• [What is required] Keep each entry exactly as written when you repeat it, and skip the images.

• [Raw data]
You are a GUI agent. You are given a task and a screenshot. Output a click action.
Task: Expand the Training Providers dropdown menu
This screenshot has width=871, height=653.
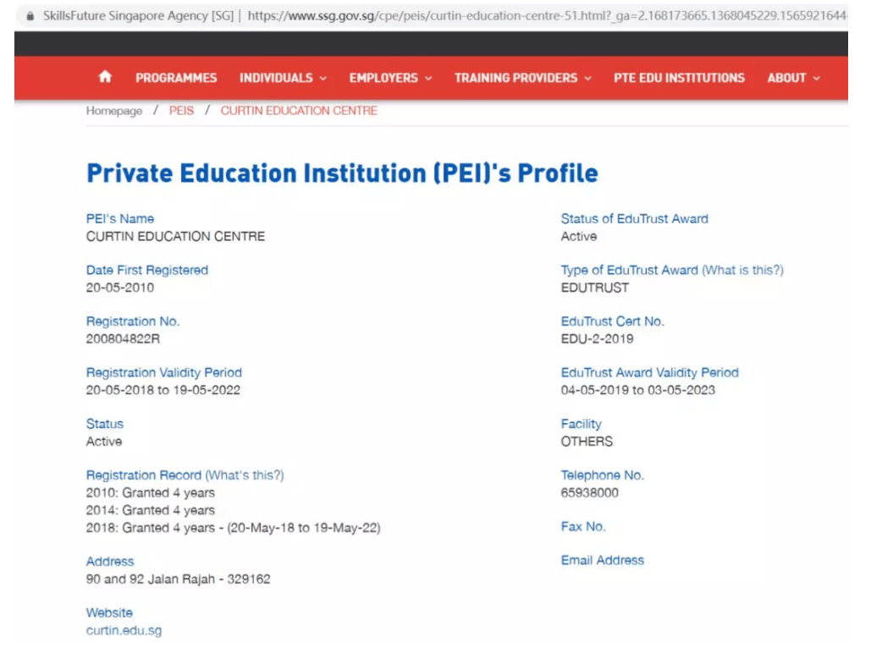click(x=522, y=78)
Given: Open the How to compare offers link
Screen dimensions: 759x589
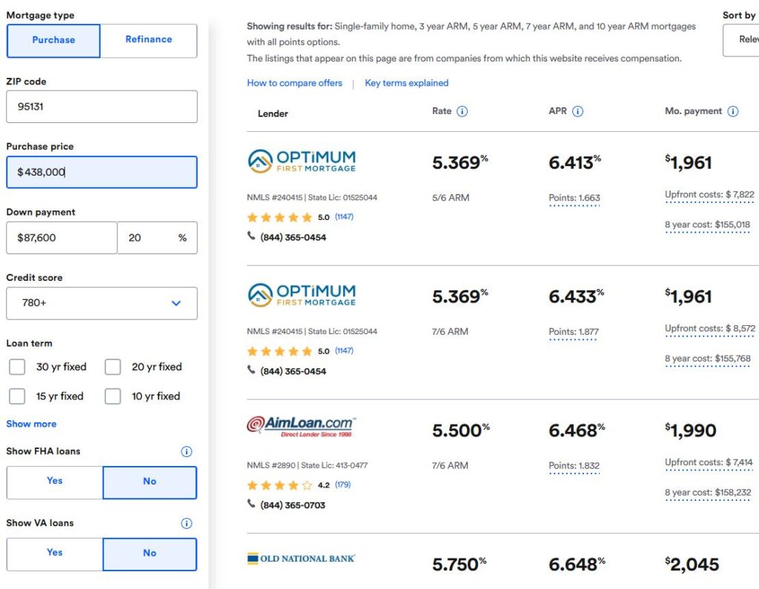Looking at the screenshot, I should coord(294,83).
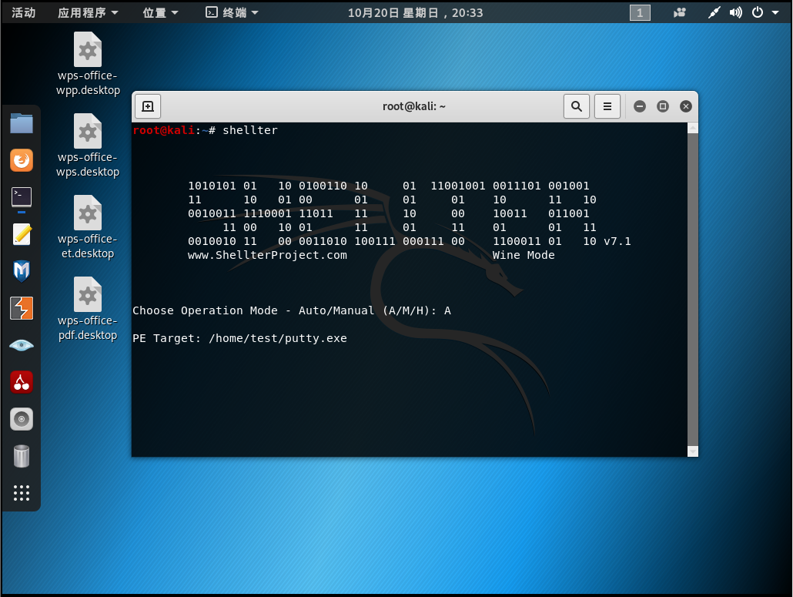Show the applications grid via dotted icon
This screenshot has width=793, height=597.
click(22, 493)
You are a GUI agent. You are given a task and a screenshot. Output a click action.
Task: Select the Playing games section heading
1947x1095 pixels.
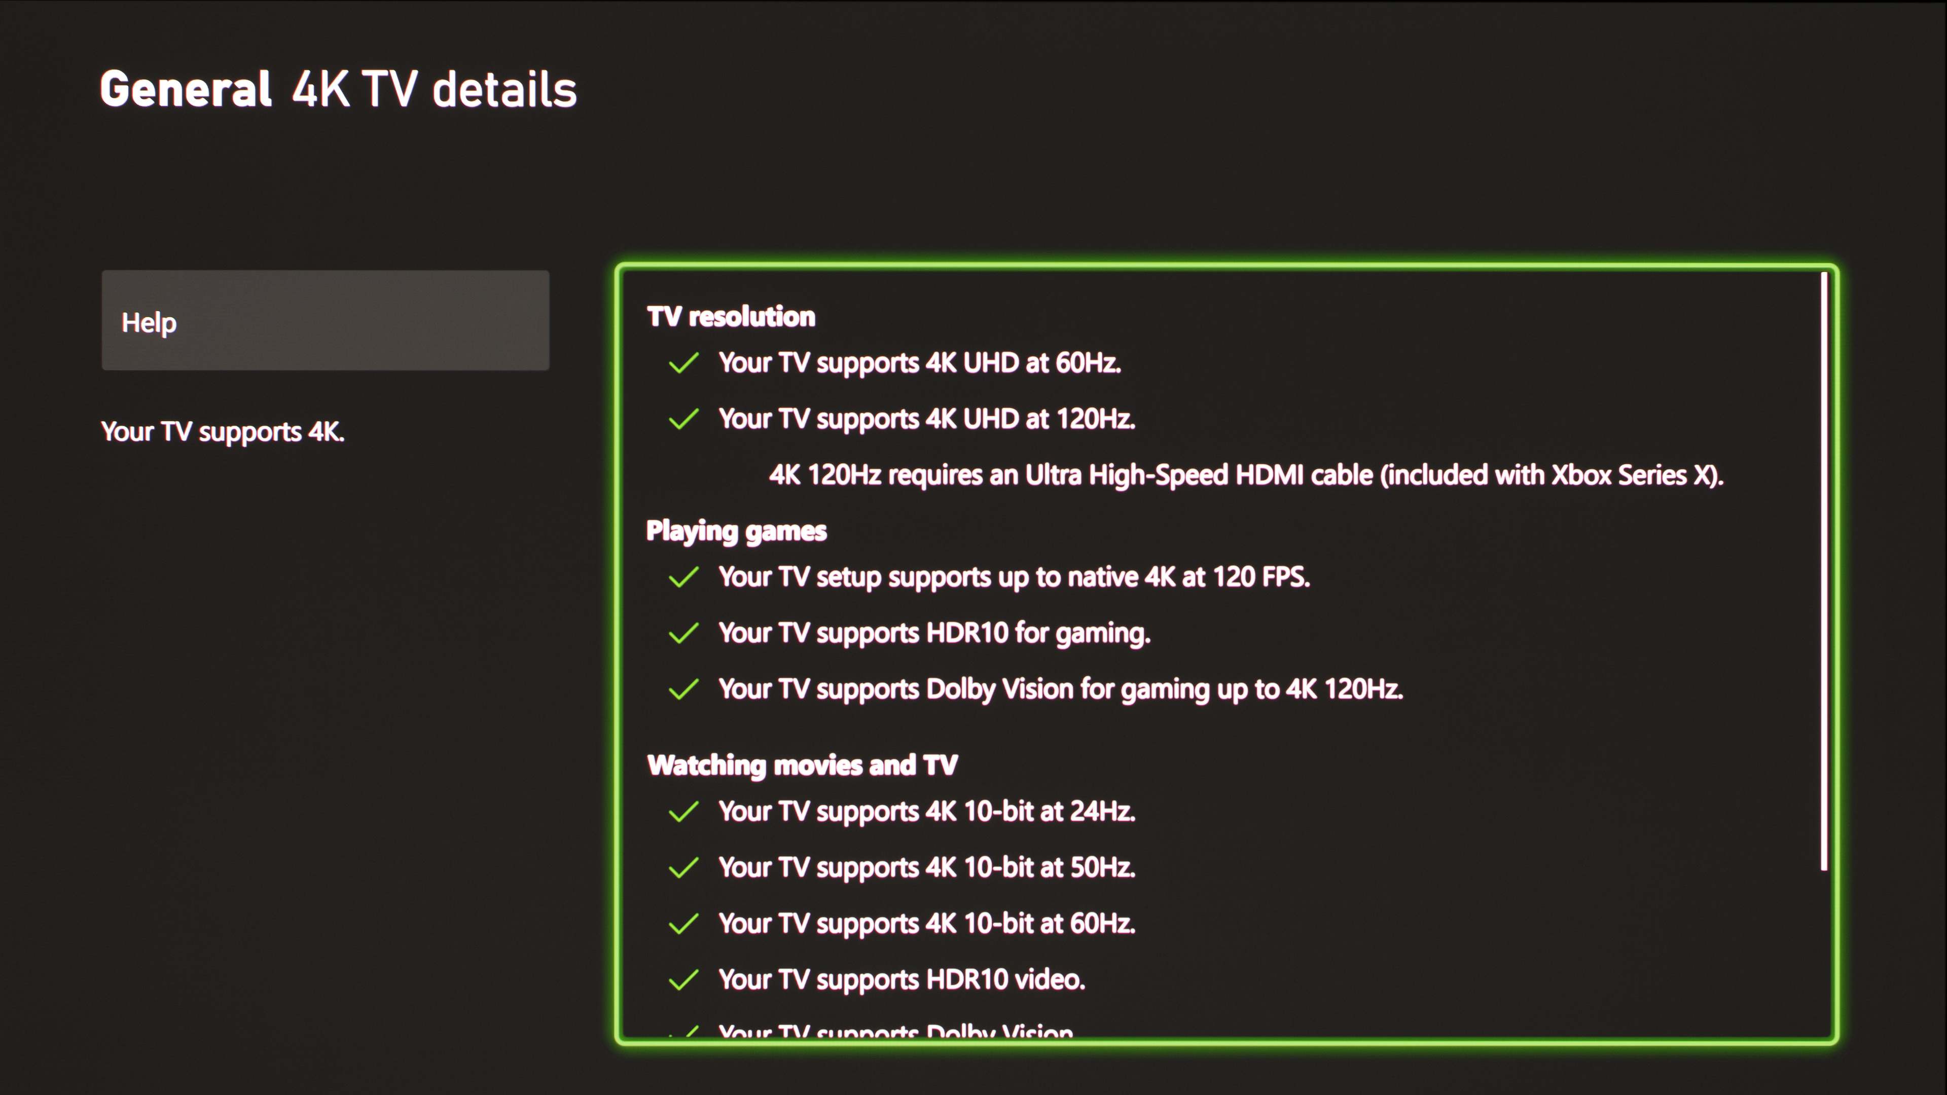coord(736,531)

• [Response]
You are a GUI agent. You are given a task and a screenshot. Output a click action.
Task: Expand the Training Providers dropdown menu
This screenshot has width=871, height=653.
click(x=522, y=78)
Given: Open the How to compare offers link
Screen dimensions: 759x589
Looking at the screenshot, I should coord(294,83).
Show the applications grid via dotted icon
This screenshot has width=793, height=597.
click(22, 493)
You are a GUI agent. You are given a task and a screenshot. Output a click action.
Task: Select the Playing games section heading
1947x1095 pixels.
coord(736,531)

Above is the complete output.